Фон Вейганд вырывает спасение из рук прежде, чем план исполнен. Комната дрогнула перед глазами, но этого ничтожно мало для желанного «ужраться в хлам».
Он говорит по-немецки, и сейчас я бы рада не понять ни слова. Истерично хихикаю, мне смешно и страшно в масштабах этого безумного момента. По губам стекает виски, успеваю облизнуться, а потом…
Вселенная взрывается болью.
Удар настолько силен, что перед глазами проносятся огненные кометы. Или очередная вспышка молнии?
Оседаю, машинально хватаюсь покрепче за отполированную до блеска столешницу, чтобы не упасть. Правая половина лица обращается в сплошной болевой сгусток, а рот наполняет чуть теплая соленая жидкость с привкусом металла.
Отступаю в сторону, с трудом балансирую на каблуках, понимаю: далеко не уйти. И смысл убегать? Куда и зачем? Мне больше не скрыться.
Щека внутри разбита или разорвана зубами… не знаю, как правильнее сказать… но чувство отвратительное.

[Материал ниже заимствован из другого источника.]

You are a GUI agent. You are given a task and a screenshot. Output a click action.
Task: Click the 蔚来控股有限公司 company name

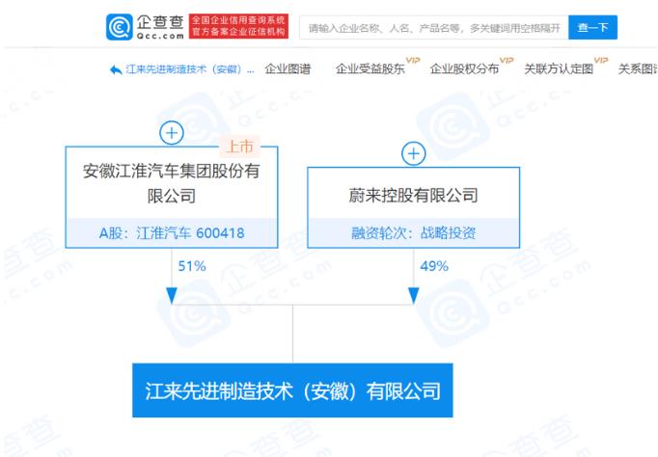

Осторожно ощупываю языком то месиво.
— Хотела напиться? Облегчить страдания? Нет.
Он разбивает бутылку о стол.
Слепящий фейерверк осколков. Вздрагиваю, мечтаю стать невидимкой.
— Смотри, — велит он и подходит ближе.
Хватаюсь за ведерко со льдом, который успел изрядно подтаять, прикидываю, безопасно ли запустить этим ведерком в чертового ублюдка.

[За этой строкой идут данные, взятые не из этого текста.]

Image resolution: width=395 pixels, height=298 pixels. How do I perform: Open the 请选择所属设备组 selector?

Тошнота подкатывает к горлу, пытаюсь проглотить ком вместе с очередной порцией крови. Замутненный пеленой боли взгляд фокусируется на Валленберге.
Впервые называю его «Валленберг». Наверное, просто потому что…

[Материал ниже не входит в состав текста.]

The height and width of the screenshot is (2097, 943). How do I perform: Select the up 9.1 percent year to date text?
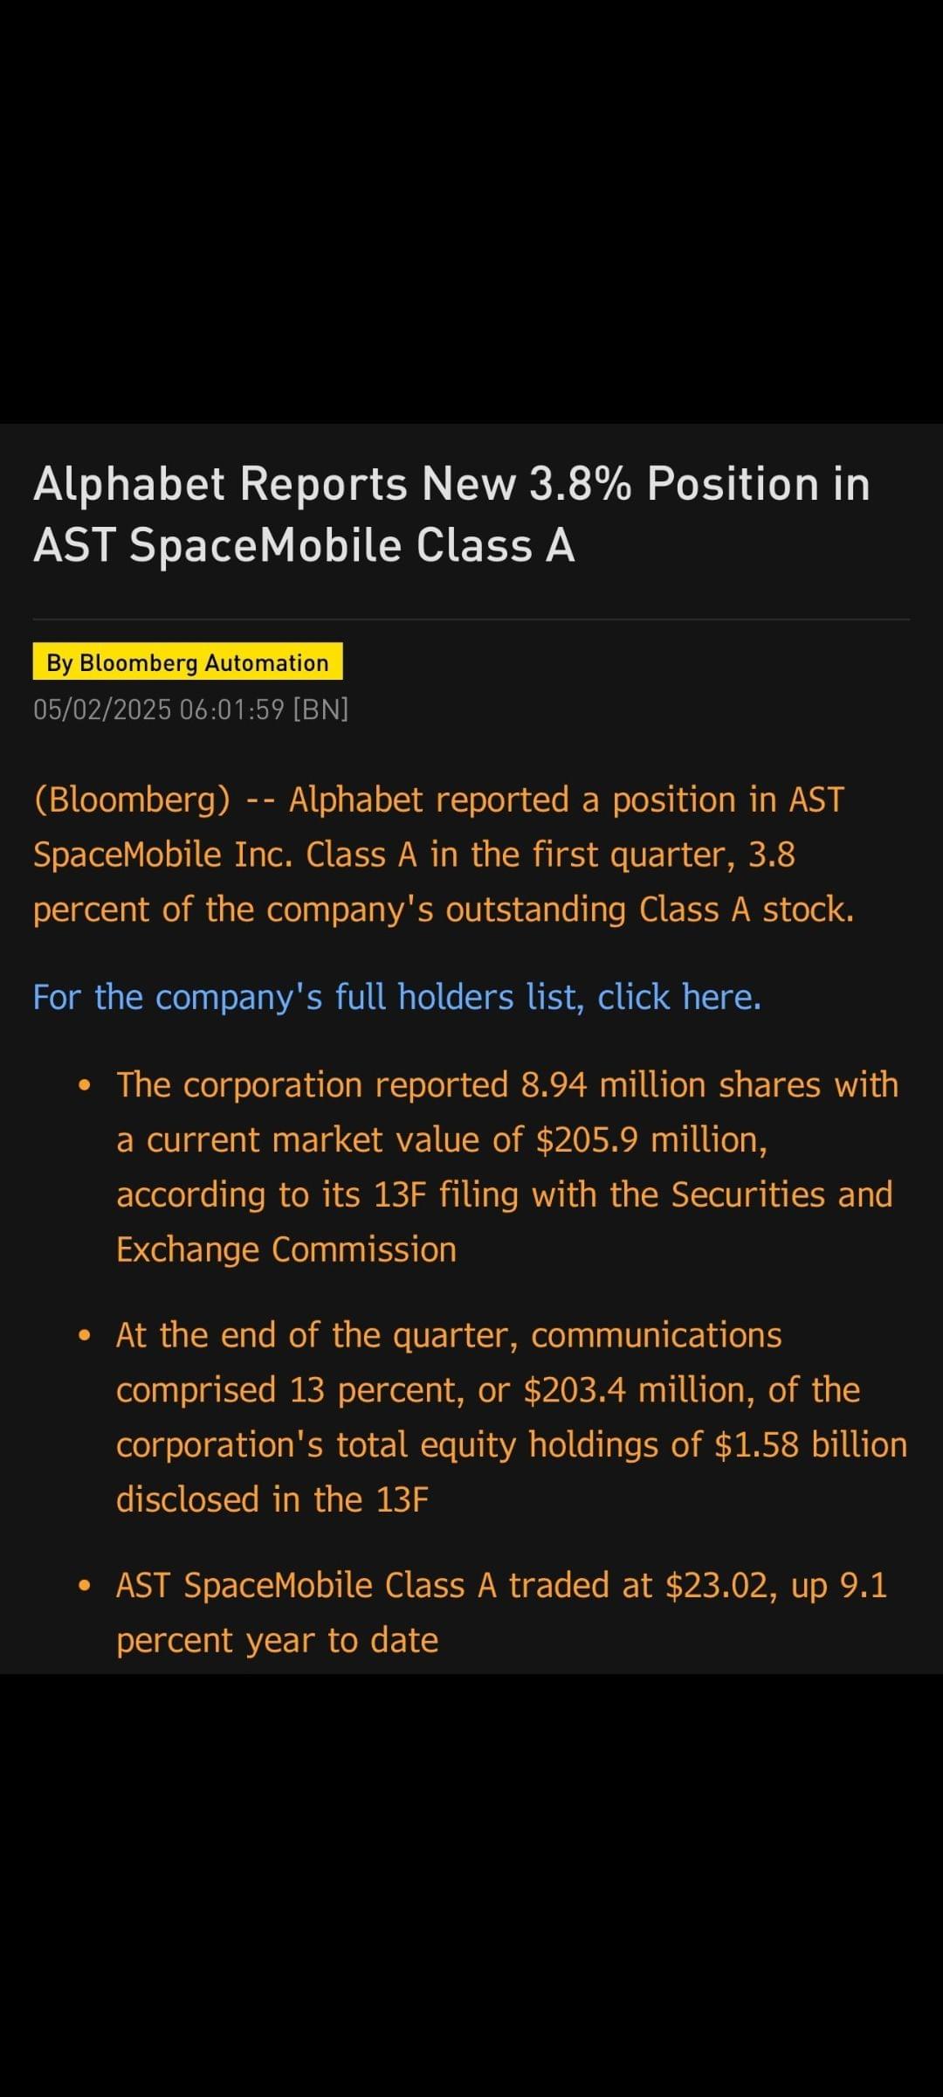502,1613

Господи!… Только, не надо…
Мои пальцы сжимают ведерко с надеждой, будто оно действительно способно защитить. Приглушенно вскрикиваю.
Валленберг лениво перебирает осколки бутылки, выбирает один покрупнее, переводит взгляд на меня и улыбается:
— В одной клетке со зверем.
Он буквально отдирает мою руку от ведерка, поворачивает ладонью вверх и…
Боль приходит не сразу… холод… онемение… вдруг становится настолько хреново, что ноги подкашиваются. Я кричу, пытаюсь освободиться, но он держит крепко. Он сжимает мою ладонь своею, сжимает до одури сильно, переплетая пальцы. Тело к телу, а между — кусок стекла. Ручейки крови оплетают узорами наши руки. Пульсация нарастает. Рваные края осколка погружаются в плоть когтями хищника.
Пожалуйста, прошу… не надо больше… столько крови вокруг.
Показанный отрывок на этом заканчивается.